走り出した車中に、再び沈黙の時間が流れる。
「ねえ、圭吾はこのまま東京に帰るの?」
前方を見つめたまま黙って運転していた紗英が口を開いた。
「まぁ、一応ここに来た目的は果たしたし、観光とかする予定もないし……」
少し間をおいて紗英が呟いた。
「今日は泊まっていかない?」
「え?」
思いがけない紗英の言葉に、一瞬鼓動が高まる。
「あ、変な意味じゃないよ。ほら、せっかく会ったんだからもう少し話とか、したくない?」
「ああ、それはもちろん……そうしたいけど。法事の準備とかあるんだろ?」
「それは夕方まででなんとかなるから、夜は大丈夫」
「紗英がいいなら、僕は構わないけど」
「うん。じゃあそうしよ」
紗英は頷くと車の進路を変えた。
いくつかの丘陵地を抜けると前方が急に開け、車は広い道路へ合流する。
先ほどまでの荒涼とした風景が一変して、沿道には東京でも見たことのあるファミリーレストラン等が建ち並んでいた。
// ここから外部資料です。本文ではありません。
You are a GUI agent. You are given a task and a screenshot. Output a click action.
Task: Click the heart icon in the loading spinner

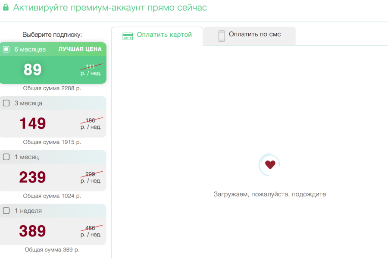click(x=269, y=164)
「五年くらい前にこのバイパスが出来てから、ずいぶん変わったのよ」
そんな話をしながら紗英は車をビジネスホテルの敷地へと進めた。
車を降りた僕に車内から紗英が声をかける。
「番号変わってない?」
紗英が左手に握ったスマホを軽く振る。
「ああ、一緒だよ」
「私も同じだから。それじゃ後で連絡するね」
走り去っていく紗英の車を見送った後、僕はホテルのフロントに向かった。